Exercise description: Quote the entries below from the line with "Groups (373, 24)" through the line with "Join A Group (486, 628)", both ends included, and only those lines.

Supplied records:
"""

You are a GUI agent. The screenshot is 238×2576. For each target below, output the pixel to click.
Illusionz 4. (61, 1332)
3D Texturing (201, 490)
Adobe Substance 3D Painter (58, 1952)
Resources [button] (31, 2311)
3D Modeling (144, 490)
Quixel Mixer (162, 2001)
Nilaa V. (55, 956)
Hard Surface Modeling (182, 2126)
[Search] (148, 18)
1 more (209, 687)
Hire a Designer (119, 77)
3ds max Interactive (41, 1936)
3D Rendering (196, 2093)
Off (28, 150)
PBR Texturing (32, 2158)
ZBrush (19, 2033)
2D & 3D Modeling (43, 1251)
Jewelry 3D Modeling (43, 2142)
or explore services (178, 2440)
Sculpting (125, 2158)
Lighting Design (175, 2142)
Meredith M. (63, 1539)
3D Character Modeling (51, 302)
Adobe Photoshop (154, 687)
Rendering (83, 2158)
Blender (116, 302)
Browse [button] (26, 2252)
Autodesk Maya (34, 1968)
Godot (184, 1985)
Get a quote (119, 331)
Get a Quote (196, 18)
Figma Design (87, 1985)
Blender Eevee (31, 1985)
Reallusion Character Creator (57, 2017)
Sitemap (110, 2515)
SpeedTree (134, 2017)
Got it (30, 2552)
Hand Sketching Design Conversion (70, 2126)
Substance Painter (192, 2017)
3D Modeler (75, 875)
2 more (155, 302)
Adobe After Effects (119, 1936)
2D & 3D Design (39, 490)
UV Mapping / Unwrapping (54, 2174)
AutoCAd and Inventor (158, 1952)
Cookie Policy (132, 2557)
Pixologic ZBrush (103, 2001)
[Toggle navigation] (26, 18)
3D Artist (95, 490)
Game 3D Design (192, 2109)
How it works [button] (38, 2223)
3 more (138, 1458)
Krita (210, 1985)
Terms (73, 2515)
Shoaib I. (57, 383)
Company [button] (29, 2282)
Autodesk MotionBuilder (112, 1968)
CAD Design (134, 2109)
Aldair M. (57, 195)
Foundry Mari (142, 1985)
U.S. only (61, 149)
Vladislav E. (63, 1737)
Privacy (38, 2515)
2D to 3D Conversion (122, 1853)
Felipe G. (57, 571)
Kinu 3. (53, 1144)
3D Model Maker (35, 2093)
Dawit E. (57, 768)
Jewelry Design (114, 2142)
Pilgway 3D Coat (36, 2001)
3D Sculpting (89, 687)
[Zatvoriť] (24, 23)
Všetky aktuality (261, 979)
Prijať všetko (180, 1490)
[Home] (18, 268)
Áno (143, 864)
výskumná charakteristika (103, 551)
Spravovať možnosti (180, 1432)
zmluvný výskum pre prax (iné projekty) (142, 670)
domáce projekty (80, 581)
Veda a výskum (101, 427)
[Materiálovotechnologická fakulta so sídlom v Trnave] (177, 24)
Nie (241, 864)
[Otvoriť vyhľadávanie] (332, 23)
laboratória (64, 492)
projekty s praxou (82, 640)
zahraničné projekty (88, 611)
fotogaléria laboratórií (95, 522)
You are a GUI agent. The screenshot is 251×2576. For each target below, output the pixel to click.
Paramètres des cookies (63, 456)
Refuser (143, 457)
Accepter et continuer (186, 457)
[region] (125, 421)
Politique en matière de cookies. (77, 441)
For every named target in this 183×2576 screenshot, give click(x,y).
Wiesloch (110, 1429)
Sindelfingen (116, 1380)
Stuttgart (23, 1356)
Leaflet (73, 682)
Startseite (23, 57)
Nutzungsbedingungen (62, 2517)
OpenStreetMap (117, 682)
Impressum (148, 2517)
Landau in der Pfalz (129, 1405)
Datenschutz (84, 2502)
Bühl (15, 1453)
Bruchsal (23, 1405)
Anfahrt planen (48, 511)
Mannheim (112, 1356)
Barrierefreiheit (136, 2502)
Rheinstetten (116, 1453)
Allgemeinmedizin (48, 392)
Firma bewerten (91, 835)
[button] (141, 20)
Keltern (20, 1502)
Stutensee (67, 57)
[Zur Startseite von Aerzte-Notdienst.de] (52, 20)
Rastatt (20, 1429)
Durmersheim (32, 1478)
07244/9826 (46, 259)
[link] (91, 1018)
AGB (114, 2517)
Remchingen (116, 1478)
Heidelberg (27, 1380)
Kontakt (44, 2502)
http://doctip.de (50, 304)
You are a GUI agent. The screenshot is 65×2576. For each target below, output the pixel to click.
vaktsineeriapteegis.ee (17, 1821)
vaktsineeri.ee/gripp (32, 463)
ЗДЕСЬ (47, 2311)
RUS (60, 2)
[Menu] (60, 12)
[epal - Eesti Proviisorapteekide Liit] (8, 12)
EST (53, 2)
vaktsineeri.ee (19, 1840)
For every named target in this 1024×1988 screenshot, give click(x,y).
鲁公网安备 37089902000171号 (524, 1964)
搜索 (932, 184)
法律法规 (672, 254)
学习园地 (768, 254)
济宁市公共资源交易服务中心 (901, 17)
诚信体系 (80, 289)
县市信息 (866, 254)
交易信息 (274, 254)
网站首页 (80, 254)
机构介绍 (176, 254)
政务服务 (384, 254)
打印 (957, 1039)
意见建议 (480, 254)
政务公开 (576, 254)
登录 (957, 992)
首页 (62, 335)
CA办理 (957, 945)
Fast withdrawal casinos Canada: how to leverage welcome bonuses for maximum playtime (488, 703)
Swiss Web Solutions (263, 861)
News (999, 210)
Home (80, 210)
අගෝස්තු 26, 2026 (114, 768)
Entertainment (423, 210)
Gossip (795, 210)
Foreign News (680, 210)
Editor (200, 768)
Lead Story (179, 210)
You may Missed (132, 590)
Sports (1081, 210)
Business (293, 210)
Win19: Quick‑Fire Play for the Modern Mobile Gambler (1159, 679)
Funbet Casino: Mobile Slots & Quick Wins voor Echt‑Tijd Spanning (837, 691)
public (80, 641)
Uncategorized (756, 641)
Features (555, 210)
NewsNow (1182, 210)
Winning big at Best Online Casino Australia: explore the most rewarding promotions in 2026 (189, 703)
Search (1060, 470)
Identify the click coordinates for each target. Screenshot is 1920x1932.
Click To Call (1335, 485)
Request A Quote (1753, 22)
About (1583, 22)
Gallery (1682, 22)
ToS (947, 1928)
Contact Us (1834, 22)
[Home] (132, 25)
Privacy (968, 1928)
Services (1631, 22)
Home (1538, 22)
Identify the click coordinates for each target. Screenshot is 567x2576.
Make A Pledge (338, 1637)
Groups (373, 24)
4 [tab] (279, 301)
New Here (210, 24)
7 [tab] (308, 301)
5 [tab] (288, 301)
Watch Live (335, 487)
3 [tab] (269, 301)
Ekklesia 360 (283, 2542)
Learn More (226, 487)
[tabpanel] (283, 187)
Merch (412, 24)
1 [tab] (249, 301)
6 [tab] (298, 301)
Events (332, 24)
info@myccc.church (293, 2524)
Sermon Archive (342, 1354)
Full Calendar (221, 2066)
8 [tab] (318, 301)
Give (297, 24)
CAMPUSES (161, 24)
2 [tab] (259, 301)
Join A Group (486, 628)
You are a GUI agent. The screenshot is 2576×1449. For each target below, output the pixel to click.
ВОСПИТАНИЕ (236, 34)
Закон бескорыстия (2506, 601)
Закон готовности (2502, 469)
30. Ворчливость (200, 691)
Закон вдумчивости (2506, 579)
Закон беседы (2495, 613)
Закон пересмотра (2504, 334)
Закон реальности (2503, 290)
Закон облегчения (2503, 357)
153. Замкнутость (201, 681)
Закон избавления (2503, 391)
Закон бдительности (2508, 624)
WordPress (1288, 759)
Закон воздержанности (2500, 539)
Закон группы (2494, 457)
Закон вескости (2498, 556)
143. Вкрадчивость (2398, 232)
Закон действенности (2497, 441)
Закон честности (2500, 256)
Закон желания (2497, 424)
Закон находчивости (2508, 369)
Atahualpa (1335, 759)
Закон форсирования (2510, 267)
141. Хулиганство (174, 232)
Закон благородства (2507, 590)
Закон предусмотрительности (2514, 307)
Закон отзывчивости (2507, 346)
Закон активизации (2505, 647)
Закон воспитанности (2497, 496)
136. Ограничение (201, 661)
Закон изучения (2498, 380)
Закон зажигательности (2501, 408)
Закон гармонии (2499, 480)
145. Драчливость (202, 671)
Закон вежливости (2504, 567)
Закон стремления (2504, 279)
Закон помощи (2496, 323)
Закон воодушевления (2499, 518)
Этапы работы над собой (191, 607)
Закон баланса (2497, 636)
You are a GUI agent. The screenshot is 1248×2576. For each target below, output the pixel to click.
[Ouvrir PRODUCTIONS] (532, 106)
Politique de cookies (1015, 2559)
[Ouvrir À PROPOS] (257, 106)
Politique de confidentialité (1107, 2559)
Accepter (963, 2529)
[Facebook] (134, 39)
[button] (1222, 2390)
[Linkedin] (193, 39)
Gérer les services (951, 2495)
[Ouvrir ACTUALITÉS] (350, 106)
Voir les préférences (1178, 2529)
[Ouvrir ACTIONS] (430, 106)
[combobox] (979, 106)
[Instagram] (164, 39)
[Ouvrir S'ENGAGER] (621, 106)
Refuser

"""

Task result:
Groups (373, 24)
4 [tab] (279, 301)
New Here (210, 24)
7 [tab] (308, 301)
5 [tab] (288, 301)
Watch Live (335, 487)
3 [tab] (269, 301)
Ekklesia 360 (283, 2542)
Learn More (226, 487)
[tabpanel] (283, 187)
Merch (412, 24)
1 [tab] (249, 301)
6 [tab] (298, 301)
Events (332, 24)
info@myccc.church (293, 2524)
Sermon Archive (342, 1354)
Full Calendar (221, 2066)
8 [tab] (318, 301)
Give (297, 24)
CAMPUSES (161, 24)
2 [tab] (259, 301)
Join A Group (486, 628)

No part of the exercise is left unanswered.